Seulement 2 articles mentionnaient explicitement le terme «féminicide», et 2 utilisaient le terme problématique «fléau». Un seul article mentionnait explicitement les mécanismes propre à la violence en parlant «d’escalade de la violence».
Mise en contexte
Les chiffres sont importants pour montrer l’ampleur et l’évolution de la problématique des violences sexistes. Il est essentiel de les mettre en contexte.
Les statistiques policières ne reflètent pas l’ensemble des violences, mais uniquement les dénonciations de l’année auprès des autorités. Watson souligne ainsi avec beaucoup de pertinence à la fin de son article qu’il faut avoir conscience de la présence de “chiffres noirs”.

Il est important de souligner le fait que les chiffres de la criminalité dont on vient de parler ne correspondent pas totalement au nombre d’infractions qui ont réellement été commises en Suisse. La police n’a en effet connaissance que d’un certain nombre de délits. Les autres, soit la criminalité qui échappe aux statistiques officielles, sont connus sous le nom de «chiffres noirs». (Watson, 29.03.22)
Dans la même optique, il est imprécis de titrer « Criminalité – JU/Nette hausse des violences conjugales dans le Jura en 2021» (ats, 23.03.2022) et plus juste de titrer «Les dénonciations pour violence conjugale explosent» ( Le matin, 29.03.2022).
L’année 2020 ayant été particulière en raison du confinement et d’une hausse des violences, il était également important de mettre les résultats des statistiques en perspective avec les années précédentes et de le mentionner. Peu de médias l’ont fait.

Si beaucoup annonce une diminution des dénonciations, il s’agit plutôt d’une stabilité au vue des chiffres de 2019 comme le note Watson «Bien qu’en légère baisse par rapport à 2020, ce chiffre est le troisième le plus élevé signalé au cours des dix dernières années.» ( Watson, 29.03.22) ou encore le Nouvelliste «Avec 341 cas, le nombre de violences domestiques affiche une baisse spectaculaire. Toutefois, il faut rappeler que leur nombre avait explosé en 2020 (417 contre 366 en 2019), probablement à cause du confinement.» (le Nouvelliste, 29 mars 2022).

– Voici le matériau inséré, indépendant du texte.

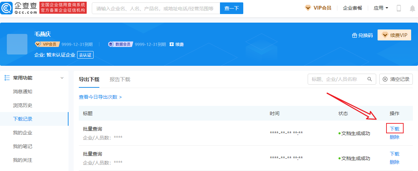The height and width of the screenshot is (171, 418).
Task: Click the main company search input field
Action: tap(156, 8)
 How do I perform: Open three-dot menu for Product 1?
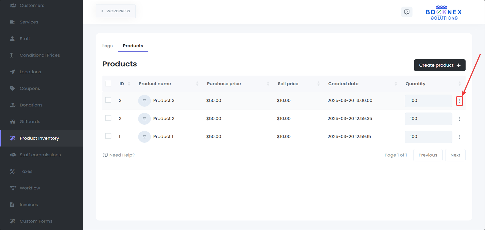click(459, 137)
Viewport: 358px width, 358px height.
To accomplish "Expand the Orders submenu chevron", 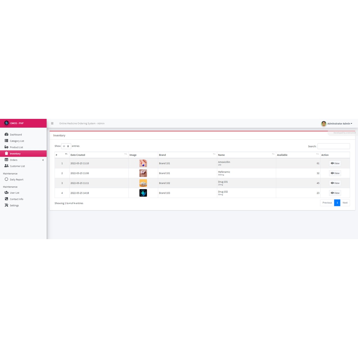I will tap(43, 160).
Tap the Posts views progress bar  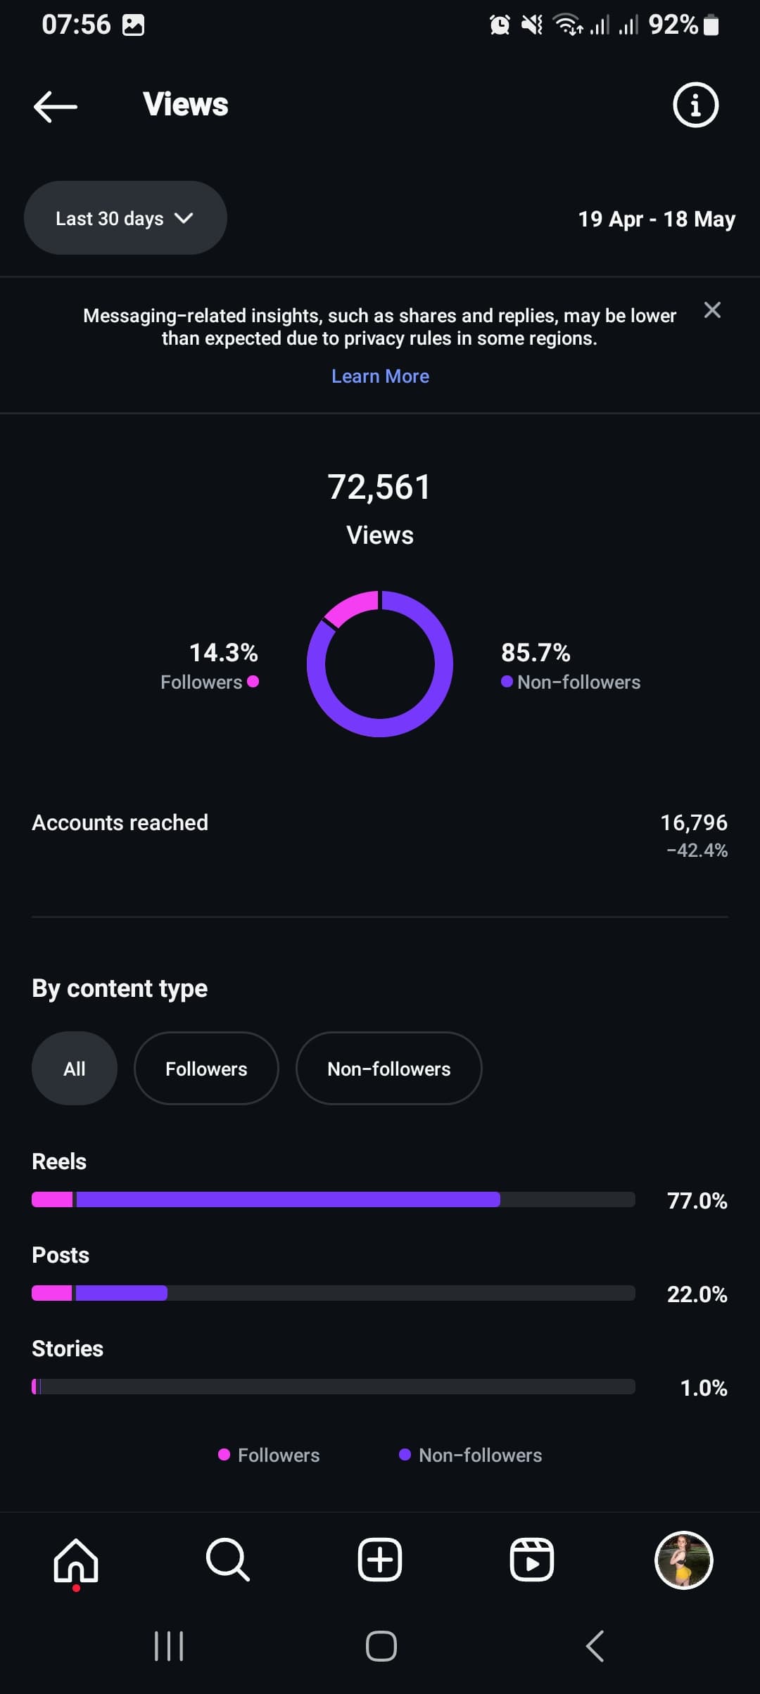(x=334, y=1293)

La question du vocabulaire
La majorité des journaux ont abordé la question en réutilisant le vocabulaire des sources statistiques. Toutefois, d’autres terminologies sont apparues et nous questionnent. Comme indiqué plus haut, plusieurs journaux désignent les violences domestiques comme «un fléau». Cette comparaison permet d’imaginer l’ampleur du problème et de se défaire de l’image des violences comme des faits ponctuels et privés.

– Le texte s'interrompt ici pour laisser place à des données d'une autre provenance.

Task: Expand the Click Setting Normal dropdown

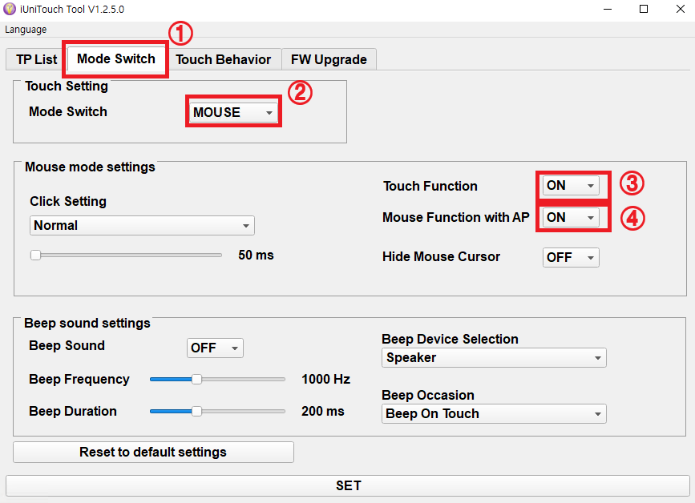Action: (x=142, y=226)
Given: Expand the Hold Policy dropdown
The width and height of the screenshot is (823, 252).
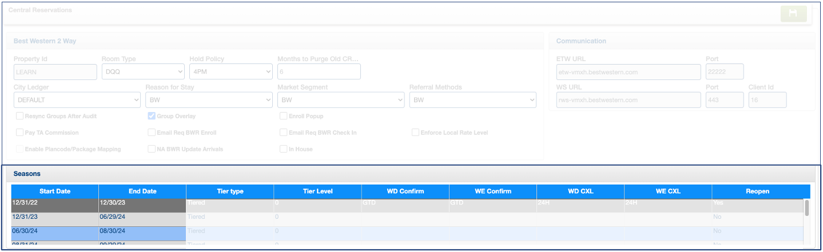Looking at the screenshot, I should 231,71.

Il est toutefois inadéquat. Le terme fléau renvoie à l’idée funeste de la maladie, à la catastrophe écologique ou humaine, voire aux épidémies. Tout comme le terme drame, fréquemment utilisé dans le cas des violences, un fléau provient d’une intervention externe, voire divine. Le terme déresponsabilise et invisibilise ainsi les auteurs.
Fléau
[fléau]
NOM MASCULIN SINGULIER2. Fig. Personne ou chose funeste qui semble un instrument de la colère divine ; grande calamité publique.
▪ Par extension. Phénomène ou personne nuisible, funeste, redoutable.
Dictionnaire de l’Académie française [consulté le 11.04.2022]
De plus, les violences sexistes ne sont pas des maladies ou des catastrophes, mais des faits sociétaux. Le terme invisibilise cette réalité et est donc à proscrire.